Family struggles would cause Lundgren to embrace his darker sides of soul including abusing his wife Alice. He and Alice however gave birth to four children. Even though he was faithful in the RLDS he began to teach doctrine that even the RLDS could never accept. For starters, he believed the reason why he and his family moved to Ohio was because the word “OHIO” is “chiastic.” A twisted way of “dividing the word.” The RLDS Church was gradually distancing themselves from Lundgren his brand of teachings. People who still liked his teaching moved into his home still maintained their own residences. Like any cult leader Lundgren practiced mind control and ruled with an iron hand. Finally, in October 1988, the RLDS excommunicated Lundgren, and with that and coupled with a real-life thunder storm on the same day, and a rainbow appeared in the east; he felt that its appearance meant that the Seven Seals were opened. Lundgren’s cult was in full form and independent from the RLDS, but Lundgren choose a dangerous path for his disciples and himself.

Lundgren could never be questioned and his cult never exceeded 20 members. He taught his followers that the second coming would come on May 3 (no specify year was given) and that it would happen at the Kirkland Temple…which Lundgren was obsessed in taking over for a very long time. One of the families in the Lundgren cult the Avery’s would become the scapegoatof the cult, especially their father Dennis. Dennis was considered weak by Lundgren’s standards and he and his family would be Lundgren’s surficial lambs. The other members of Lundgren’s cult dug their graves behind Lundgren’s barn in preparation to the killings on April 10, 1989. One by one the Averys’ wereled to the slaughter a week later.

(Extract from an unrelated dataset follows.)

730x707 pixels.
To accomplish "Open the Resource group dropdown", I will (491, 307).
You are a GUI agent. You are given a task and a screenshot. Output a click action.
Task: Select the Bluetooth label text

The next day after an encounter to with the local police Lundgren and the cult moved to West Virginia. Someone one however, did tip the police nine months later and found the bodies of the deceased Avery family behind the barn. Lundgren was arrested later convicted and sentenced to death with the execution taking place on October 24, 2006. Over a year later the barn which the Averys’ were murdered was finally razed. At least that family can truly rest in peace.